In order to develop meaningful MO-SDM support tools for real-world environments, it is crucial to first develop an understanding of the contextual factors that drive current decisionmaking practices. Thus, our first primary objective was to perform a comprehensive analysis of the financial, clinical, and operational factors currently driving referral decisions in SNFs. In collaboration with PointClickCare, a leading cloud-based healthcare software provider, we performed the first large-scale multi-level quantitative analysis of patient referral decisions. This analysis provided us with a foundational knowledge of decision-making trends in referral acceptance within SNFs and revealed the gaps that demonstrated the need for advanced decision support tools.
To address the need for decision-support tools in SNFs, our second objective was to develop SNFsim, an open-source stochastic simulator designed using real-world data to model the facility-level and patient-level decision-making processes in SNFs. The potential uses of this simulator are two-fold. First, it provides a new testbed for the development and comparison of multi-objective reinforcement learning (MORL) algorithms, and second, as the basis of a decision-support system that can be tailored to a variety of SNF environments to provide realworld decision support.

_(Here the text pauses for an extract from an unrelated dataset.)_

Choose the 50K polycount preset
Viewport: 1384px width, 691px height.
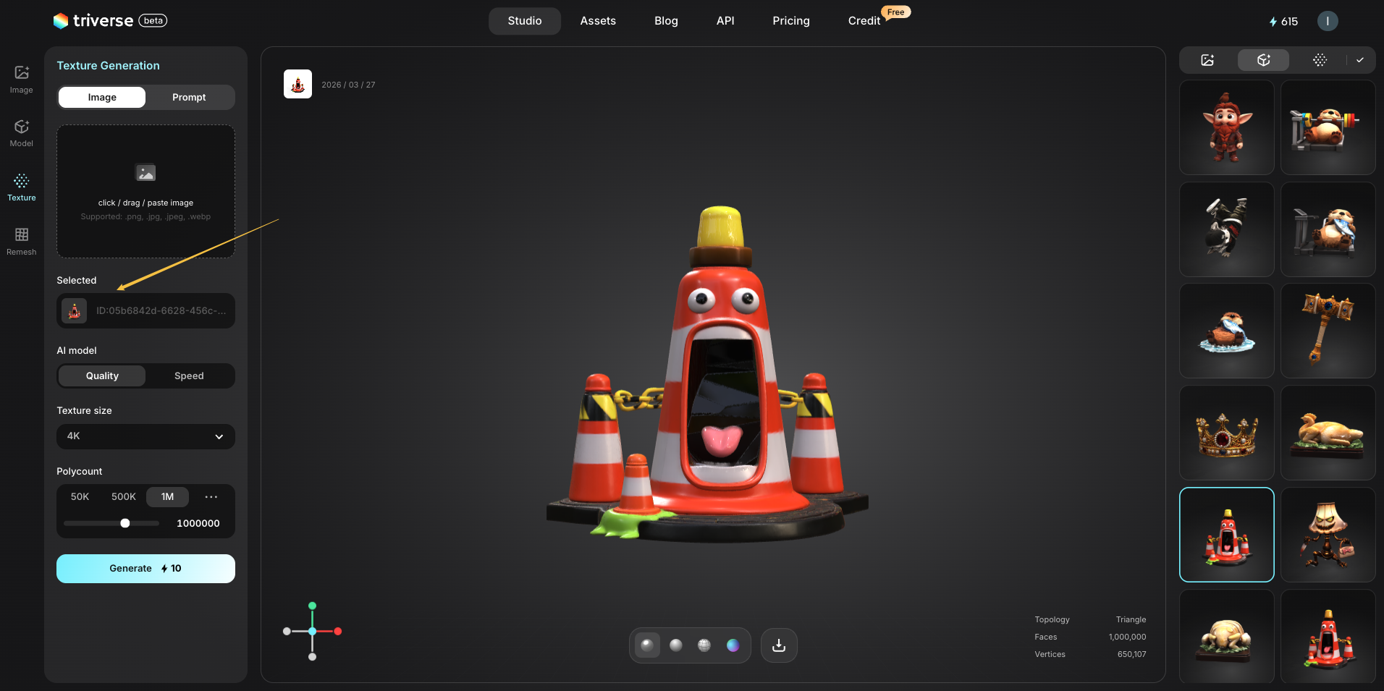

On a broader scale, our third objective was to conduct the first review of the use of MOO techniques in healthcare domains, identifying research gaps and exploring potential future research directions. Through this survey, we intended to shine light on the modern MOO approaches used to address multi-objective challenges in long-standing multi-objective healthcare optimization problems.
Finally, our fourth objective was to develop a copula-based weight selection technique for scalarization in MORL. This technique is helpful when preference weights are not provided a priori and a low compute budget must be considered, effective for when full Pareto frontier exploration is infeasible.
Ultimately, this thesis provides a detailed look into the intricacies and challenges of MO-SDM and MOO within healthcare, and introduces solutions to help address these challenges.